Hey Mike, if you don't mind can you explain your procedure. How you get them out, cleaning, seals and assembly. I'm going to do mine for the first time soon.
Tom
Once you get the calipers off (brake fluid eats paint and all that) and drained as best
you can, you need to get the pistons out. I use compressed air, and safety glasses. A
thin board (some use a paint stick) keeps the pistons from flying out like bullets, and
also, if one piston came out and the other didn't all the air would just come out the
empty hole leaving the other piston stuck in there... This shows two 1bys with the
pistons blown out a little, you can see that contamination of the piston goes
beyond just what is normally exposed.

Take out one of the boards and blow them out further, and then they pretty
much can just be pulled out. I use an old air gun attachment of my father's,
similar to this to blow the pistons out:

Sometimes it is hard to get the little caps that cover the pins off, and the pins themselves
are stuck sometimes. I use as big a flat head screwdriver as possible on the caps and a
good allen wrench to get the pins out. Do it some way where you have good leverage,
don't strip out the screwdriver slot on the cap or the allen head on the pin... I like
to do it like this:

When you put the cap and pin back, anti-seize is your friend, and it won't
be a problem the next time. The first time I did one, I boogered up the cap
head, and then boogered up the caliper trying to drill it out, you can generally
find another caliper on eBay for $35 or so

You might think the rear wheel has to come off, but not really. Some people take the
caliper off the bracket. I just get started on my normal wheel-off procedure and
stop when the axle is out far enough to remove the caliper...

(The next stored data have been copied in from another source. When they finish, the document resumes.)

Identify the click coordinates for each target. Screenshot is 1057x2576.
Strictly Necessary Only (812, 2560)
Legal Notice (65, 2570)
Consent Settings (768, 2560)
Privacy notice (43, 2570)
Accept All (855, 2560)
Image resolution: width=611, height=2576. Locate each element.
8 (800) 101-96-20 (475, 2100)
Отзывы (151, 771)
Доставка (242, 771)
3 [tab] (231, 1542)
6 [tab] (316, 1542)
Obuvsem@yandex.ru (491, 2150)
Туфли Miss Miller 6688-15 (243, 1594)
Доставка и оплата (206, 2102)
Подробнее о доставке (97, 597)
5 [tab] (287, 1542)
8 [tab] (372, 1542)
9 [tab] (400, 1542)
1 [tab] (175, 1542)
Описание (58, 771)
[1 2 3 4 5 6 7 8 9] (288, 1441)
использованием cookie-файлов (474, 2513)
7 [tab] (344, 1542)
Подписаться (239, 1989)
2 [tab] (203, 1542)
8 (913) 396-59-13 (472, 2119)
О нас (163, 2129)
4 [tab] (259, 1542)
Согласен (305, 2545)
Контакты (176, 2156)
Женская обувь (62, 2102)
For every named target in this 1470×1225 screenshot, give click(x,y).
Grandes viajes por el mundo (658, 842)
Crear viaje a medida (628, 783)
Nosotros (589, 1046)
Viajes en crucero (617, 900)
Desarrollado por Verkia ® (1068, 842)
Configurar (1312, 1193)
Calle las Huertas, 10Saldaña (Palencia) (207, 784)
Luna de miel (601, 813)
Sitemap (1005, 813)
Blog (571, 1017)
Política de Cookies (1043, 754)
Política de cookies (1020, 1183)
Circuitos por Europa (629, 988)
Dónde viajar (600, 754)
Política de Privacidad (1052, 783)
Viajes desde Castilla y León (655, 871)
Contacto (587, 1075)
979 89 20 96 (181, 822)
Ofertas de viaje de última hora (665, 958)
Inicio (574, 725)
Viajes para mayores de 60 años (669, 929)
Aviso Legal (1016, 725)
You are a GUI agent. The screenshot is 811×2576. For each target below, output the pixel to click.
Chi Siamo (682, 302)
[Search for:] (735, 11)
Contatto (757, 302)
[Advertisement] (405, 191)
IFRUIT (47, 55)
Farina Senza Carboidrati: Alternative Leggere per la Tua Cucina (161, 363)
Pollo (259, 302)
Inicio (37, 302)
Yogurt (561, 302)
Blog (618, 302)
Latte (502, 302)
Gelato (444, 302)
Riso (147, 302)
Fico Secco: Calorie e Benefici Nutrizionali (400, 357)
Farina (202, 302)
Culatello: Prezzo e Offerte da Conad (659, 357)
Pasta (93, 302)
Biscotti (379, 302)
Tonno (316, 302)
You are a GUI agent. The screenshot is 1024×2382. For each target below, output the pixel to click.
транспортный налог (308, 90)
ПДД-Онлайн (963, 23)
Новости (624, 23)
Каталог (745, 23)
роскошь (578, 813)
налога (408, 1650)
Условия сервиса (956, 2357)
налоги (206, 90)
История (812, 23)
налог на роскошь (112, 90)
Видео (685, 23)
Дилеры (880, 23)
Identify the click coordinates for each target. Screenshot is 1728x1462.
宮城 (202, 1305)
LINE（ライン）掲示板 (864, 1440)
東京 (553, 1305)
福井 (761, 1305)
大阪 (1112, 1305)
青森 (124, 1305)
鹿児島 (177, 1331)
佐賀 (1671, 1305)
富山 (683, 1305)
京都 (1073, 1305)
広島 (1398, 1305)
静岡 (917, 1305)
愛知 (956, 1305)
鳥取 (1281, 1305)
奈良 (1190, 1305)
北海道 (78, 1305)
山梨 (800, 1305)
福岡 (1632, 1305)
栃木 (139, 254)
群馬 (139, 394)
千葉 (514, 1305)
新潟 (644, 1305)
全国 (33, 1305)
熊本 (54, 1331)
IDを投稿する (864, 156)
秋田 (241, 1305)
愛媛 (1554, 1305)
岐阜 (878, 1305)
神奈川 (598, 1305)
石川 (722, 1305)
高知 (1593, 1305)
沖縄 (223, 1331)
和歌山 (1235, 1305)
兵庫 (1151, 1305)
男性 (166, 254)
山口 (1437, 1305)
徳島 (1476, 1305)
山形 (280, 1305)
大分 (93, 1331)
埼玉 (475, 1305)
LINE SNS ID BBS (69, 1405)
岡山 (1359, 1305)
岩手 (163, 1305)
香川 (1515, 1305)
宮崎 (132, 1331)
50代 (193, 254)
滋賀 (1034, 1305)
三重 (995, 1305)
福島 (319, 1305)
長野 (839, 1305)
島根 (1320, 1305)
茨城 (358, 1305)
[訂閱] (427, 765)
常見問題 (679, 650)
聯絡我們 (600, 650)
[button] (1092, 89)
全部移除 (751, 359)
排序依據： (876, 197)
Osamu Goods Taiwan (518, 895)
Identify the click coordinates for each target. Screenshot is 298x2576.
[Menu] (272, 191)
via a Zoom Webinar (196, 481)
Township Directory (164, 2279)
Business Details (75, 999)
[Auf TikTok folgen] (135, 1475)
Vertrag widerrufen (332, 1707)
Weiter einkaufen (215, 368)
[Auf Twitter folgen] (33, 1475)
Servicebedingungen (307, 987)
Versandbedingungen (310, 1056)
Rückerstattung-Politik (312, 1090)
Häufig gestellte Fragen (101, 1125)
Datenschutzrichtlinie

Get the caliper and pistons clean with 1000 or 1200 wet-dry sandpaper (or
something, I use the sandpaper). Nitrile gloves are good while you're cleaning,
I use brake fluid as the wet for my sandpaper. The bores where the pistons go
need to be clean, as well as the grooves where the seals go. I get the
grooves as clean as I can, without ever managing to get them perfect,
and it seems to be "good enough"... perfect would be better


That's a "speed bleeder" in the above picture, replaces the normal bleed valve
and makes bleeding and easy one man job. Here's a speed bleeder write-up
on shoptalk...
http://www.valkyrieriders.com/ShopTalk/speedbleeders.htmMake sure the pins are lubed, we have floating calipers. Don't lube the
pins that the pads ride on, or your pads

... but do clean the contamination
off the pins that your pads ride on, new pads will ride at a different (and
dirty) place than the old pads were at.